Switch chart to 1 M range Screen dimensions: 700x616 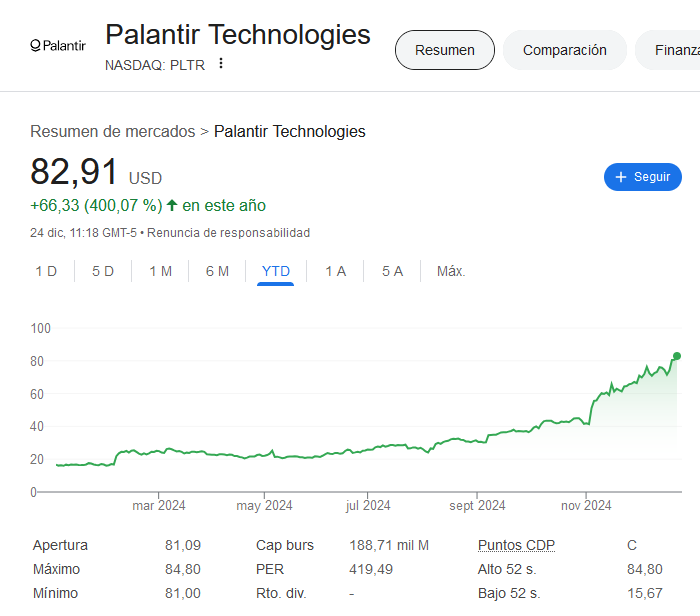(x=160, y=271)
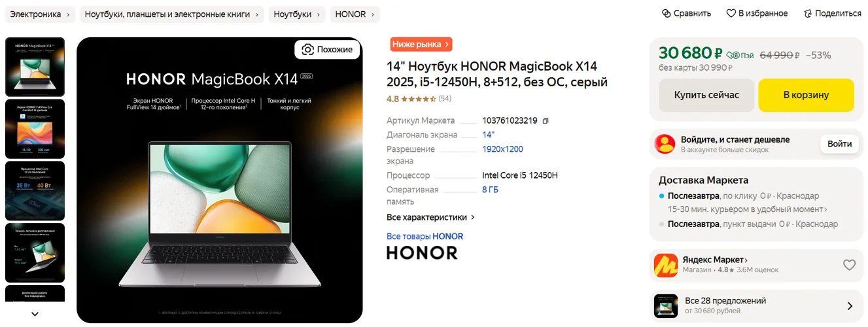The height and width of the screenshot is (327, 868).
Task: Click the Яндекс Маркет shop logo
Action: pos(666,265)
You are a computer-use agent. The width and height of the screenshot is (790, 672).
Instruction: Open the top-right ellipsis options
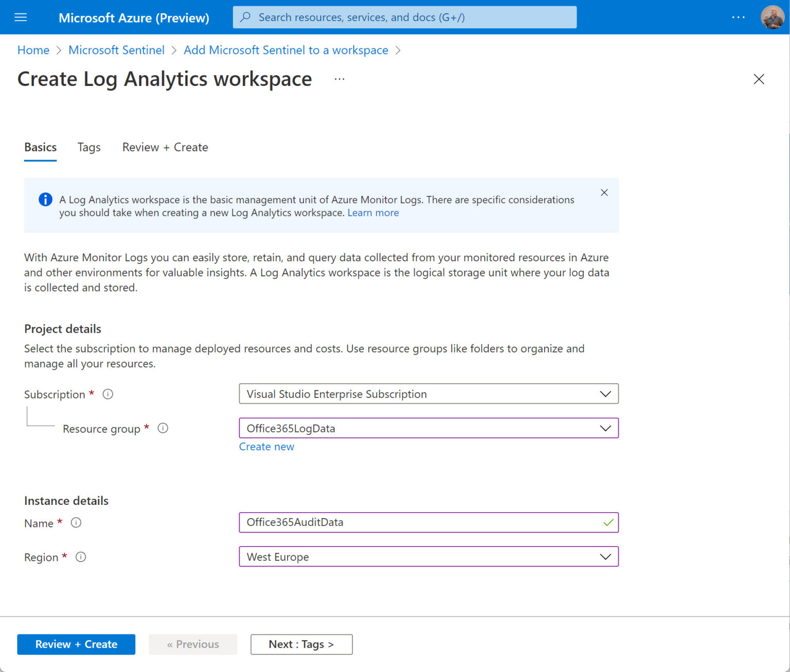tap(738, 17)
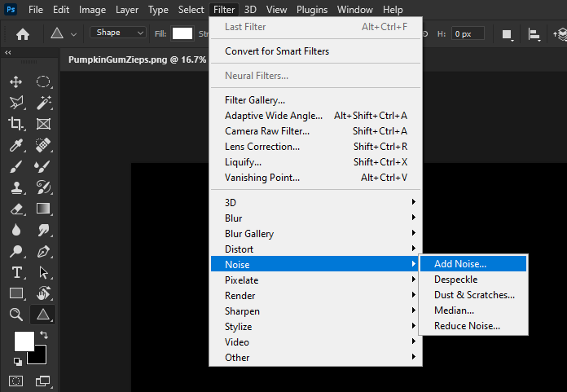Image resolution: width=567 pixels, height=392 pixels.
Task: Open the Filter Gallery menu entry
Action: point(254,100)
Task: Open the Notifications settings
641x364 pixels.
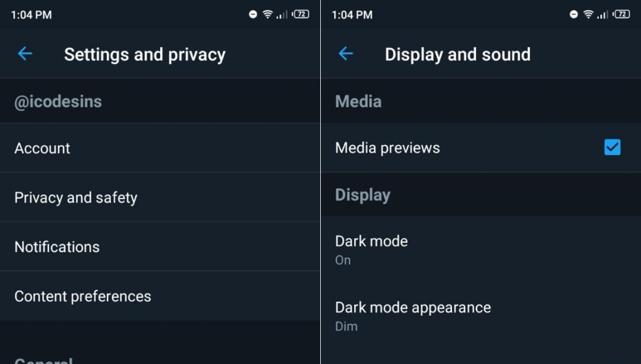Action: point(160,247)
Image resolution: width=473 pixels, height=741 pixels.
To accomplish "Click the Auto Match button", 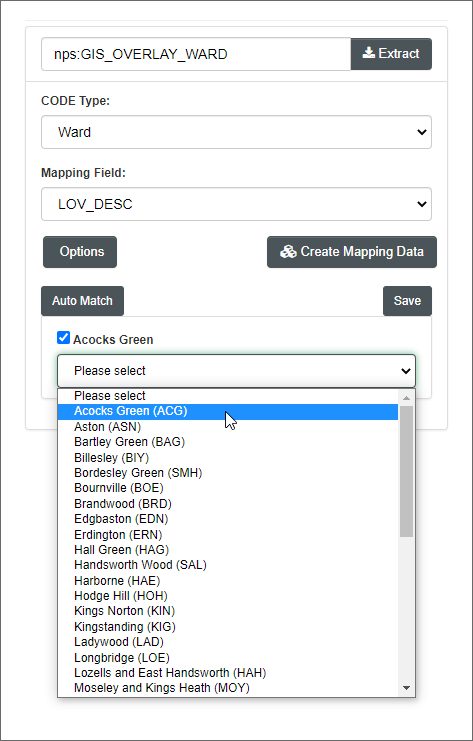I will (82, 301).

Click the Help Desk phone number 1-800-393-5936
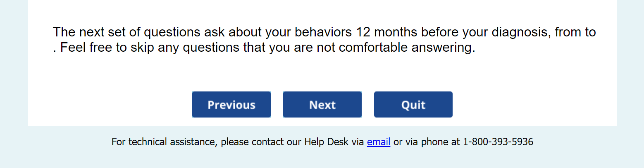[498, 142]

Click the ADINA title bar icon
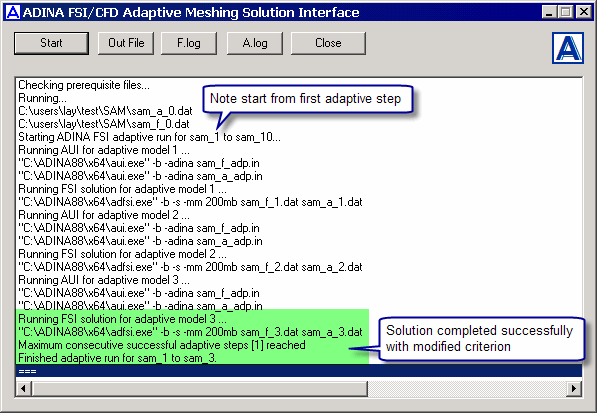click(13, 12)
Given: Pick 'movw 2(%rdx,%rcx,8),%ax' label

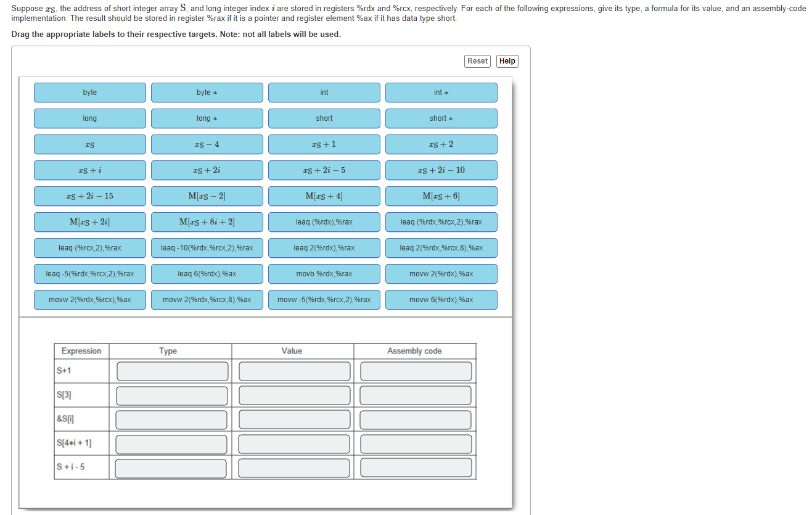Looking at the screenshot, I should click(x=207, y=300).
•••••
Activity.
Starting at the line that holds "Click the Help", write out every remaining line of the material above exactly as it appears. Pictures should not be copied.

Task result.
Click the Help Desk phone number 1-800-393-5936
[498, 142]

Click the ADINA title bar icon
click(13, 12)
Given: Pick 'movw 2(%rdx,%rcx,8),%ax' label

Looking at the screenshot, I should click(x=207, y=300).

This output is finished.